Finite Element Analysis of Levees with Woody Vegetation

The impact of woody vegetation on levee stability is of significant concern, yet the soil-root zone processes that dictate much of this impact are not fully understood. The root system can create locally anisotropic, heterogeneous modifications to material properties related to subsurface hydrodynamics and structural mechanics. The complexity of the physical processes, material heterogeneity and inherent three-dimensionality put such problems outside the range of traditional methods of analysis. Specifically, seepage and stability analysis for engineered levees is typically carried out on vertical cross-sections using steady-state subsurface flow and limit-equilibrium or semi-empirical based approaches for soil mechanics. However, vegetation can generate local modifications in the root zone that lead to genuinely three-dimensional behavior, while the temporal scale of flooding events and range of soil deformations possible make steady-state or equilibrium approaches inadequate.
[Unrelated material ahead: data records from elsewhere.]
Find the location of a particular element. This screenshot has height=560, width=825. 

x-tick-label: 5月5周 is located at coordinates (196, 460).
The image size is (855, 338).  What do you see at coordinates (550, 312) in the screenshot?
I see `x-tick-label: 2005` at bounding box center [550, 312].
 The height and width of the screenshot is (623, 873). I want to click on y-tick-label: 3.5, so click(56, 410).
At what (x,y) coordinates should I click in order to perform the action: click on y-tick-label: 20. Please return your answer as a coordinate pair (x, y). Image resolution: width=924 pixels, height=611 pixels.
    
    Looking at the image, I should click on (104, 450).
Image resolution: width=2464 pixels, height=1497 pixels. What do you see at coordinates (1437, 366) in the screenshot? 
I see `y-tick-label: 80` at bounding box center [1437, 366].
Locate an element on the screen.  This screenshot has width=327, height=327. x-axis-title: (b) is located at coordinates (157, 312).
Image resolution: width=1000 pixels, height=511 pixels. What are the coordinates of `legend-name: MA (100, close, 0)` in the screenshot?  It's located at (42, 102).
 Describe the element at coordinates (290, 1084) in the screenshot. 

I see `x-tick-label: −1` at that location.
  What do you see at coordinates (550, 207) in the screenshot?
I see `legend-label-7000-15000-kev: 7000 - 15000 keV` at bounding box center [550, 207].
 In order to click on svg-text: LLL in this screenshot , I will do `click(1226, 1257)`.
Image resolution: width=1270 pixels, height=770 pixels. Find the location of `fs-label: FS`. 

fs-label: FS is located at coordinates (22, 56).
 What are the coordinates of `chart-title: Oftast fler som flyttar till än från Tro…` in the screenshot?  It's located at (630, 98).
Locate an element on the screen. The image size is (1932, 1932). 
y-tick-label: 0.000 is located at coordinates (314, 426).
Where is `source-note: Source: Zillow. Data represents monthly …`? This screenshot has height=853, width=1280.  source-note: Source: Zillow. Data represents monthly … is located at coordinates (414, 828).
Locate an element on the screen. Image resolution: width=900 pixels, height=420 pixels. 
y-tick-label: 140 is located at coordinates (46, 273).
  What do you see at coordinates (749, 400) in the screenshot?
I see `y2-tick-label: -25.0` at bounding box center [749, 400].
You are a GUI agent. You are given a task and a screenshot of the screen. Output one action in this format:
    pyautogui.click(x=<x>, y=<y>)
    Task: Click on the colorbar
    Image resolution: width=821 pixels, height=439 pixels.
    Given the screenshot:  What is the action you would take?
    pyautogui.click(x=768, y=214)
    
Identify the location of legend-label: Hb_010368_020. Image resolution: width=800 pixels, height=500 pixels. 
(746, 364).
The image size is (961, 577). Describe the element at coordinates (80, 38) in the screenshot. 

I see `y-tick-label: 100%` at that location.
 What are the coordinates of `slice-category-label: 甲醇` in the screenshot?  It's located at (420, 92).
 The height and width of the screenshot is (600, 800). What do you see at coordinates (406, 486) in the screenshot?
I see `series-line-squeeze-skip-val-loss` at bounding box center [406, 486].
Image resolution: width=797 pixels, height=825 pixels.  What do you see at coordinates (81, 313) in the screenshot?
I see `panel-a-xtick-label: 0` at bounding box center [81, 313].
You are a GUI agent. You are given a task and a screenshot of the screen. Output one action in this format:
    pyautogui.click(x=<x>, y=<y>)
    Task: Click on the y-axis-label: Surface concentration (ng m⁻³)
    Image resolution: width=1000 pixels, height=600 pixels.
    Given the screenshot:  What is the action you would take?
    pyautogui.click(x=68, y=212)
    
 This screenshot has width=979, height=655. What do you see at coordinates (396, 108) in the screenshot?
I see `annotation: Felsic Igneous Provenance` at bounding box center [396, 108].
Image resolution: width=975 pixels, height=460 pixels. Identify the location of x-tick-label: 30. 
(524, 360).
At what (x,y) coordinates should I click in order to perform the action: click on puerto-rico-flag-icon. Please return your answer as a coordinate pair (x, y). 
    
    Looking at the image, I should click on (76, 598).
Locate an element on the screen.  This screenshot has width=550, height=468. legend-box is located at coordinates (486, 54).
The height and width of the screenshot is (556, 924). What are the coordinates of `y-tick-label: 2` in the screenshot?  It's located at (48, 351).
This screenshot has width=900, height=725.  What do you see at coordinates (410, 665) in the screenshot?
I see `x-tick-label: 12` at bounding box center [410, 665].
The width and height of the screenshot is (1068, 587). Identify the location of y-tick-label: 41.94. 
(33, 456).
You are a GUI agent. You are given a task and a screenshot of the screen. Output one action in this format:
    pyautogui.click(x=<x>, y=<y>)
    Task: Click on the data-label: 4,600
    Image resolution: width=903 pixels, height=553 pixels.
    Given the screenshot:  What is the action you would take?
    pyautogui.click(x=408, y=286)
In this work, we consider the processes of variably saturated flow and elastic-plastic deformation using fully three-dimensional, nonlinear continuum mechanical models. We present mathematical model formulations and three-dimensional finite elements for simulating levee seepage and soil mechanics. In particular, we present factor of safety calculations for levee stability under various surface loads and seepage conditions and a verification and validation test set. The test set allows comparison to field data and traditional analytical methods as well as inter-comparison of various finite elements in terms of accuracy, efficiency, and robustness.